I'm going to recommend reading Rukmini Callimachi's tweets on this attack:
LINK

AndrewPrice said...

Thanks Allena.

AndrewPrice said...

Anthony, The whole thing is disgusting to me. There is something seriously wrong with the human race that things like this go on.

Anthony said...

Sounds like the shooter shouldn't have been walking around.

http://www.mediaite.com/online/orlando-shooters-former-co-worker-says-employer-ignored-unhinged-behavior-because-he-was-muslim/


Daniel Gilroy said he worked the 7 a.m. to 3 p.m. shift with G4S Security at the south gate at PGA Village for several months in 2014-15. Mateen took over from him for a 3 to 11 p.m. shift.

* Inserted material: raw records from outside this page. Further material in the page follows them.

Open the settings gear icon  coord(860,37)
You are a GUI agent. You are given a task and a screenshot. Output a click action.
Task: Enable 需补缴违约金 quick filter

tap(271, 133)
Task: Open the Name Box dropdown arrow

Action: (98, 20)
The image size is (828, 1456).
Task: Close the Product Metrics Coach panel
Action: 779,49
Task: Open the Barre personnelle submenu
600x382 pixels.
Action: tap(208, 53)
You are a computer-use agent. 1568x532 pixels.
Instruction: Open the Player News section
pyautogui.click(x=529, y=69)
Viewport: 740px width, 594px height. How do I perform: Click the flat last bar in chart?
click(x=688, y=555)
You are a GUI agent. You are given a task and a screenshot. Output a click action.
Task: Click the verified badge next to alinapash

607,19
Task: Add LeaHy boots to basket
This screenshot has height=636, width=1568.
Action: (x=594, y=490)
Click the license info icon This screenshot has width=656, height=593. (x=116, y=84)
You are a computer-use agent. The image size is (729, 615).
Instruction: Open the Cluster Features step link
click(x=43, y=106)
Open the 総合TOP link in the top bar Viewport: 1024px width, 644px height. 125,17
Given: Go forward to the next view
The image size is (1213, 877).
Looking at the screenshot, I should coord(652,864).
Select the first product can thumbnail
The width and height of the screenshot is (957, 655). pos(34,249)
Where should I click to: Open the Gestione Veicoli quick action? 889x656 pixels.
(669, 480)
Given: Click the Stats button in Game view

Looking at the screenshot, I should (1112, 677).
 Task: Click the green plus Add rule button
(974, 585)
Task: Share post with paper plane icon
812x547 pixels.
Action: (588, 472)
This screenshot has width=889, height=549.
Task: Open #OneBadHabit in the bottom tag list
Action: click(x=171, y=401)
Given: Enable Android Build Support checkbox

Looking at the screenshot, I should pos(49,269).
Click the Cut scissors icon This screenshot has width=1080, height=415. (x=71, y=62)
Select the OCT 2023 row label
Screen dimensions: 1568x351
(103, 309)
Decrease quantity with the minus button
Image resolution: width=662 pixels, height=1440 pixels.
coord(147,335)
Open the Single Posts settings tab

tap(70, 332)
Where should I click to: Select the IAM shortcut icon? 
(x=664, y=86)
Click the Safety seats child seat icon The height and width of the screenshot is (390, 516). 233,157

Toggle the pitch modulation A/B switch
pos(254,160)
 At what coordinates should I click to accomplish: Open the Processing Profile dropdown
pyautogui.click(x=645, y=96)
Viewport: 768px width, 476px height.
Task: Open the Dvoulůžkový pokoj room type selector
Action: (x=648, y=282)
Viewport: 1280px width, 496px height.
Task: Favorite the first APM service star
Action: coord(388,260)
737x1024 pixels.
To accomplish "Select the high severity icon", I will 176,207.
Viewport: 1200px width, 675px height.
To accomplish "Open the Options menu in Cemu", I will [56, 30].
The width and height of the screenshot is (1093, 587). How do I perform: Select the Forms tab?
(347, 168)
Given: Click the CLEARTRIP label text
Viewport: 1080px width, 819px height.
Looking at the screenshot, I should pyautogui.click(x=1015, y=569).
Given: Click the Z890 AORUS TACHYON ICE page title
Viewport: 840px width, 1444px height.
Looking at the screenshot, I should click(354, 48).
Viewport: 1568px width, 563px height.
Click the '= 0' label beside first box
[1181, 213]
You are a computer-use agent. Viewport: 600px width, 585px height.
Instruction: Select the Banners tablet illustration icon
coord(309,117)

Gilroy, a former Fort Pierce Police officer, said Mateen frequently made homophobic and racial comments. Gilroy said he complained to his employer G4S Security several times but it did nothing because he was Muslim. Gilroy quit after he said Mateen began stalking him via multiple text messages — 20 or 30 a day. He also sent Gilroy 13 to 15 phone messages a day, he said.

“I quit because everything he said was toxic,” Gilroy said Sunday, “and the company wouldn’t do anything. This guy was unhinged and unstable. He talked of killing people.

http://www.mediaite.com/tv/the-fbi-investigated-orlando-shooter-in-2013-and-2014-didnt-consider-him-a-threat/

FBI Special Agent Ron Hopper discussed the Orlando gunman at a presser this afternoon and gave some details into why Omar Mateen was on the government’s radar before today.

The FBI apparently first looked into Mateen after “he made inflammatory comments to co-workers, alleging possible terrorist ties.”

So they investigated, interviewed him twice, and concluded that there was no “substance” to back up his declarations.

Then in 2014, the FBI looked into him again because of his potential ties to an American suicide bomber.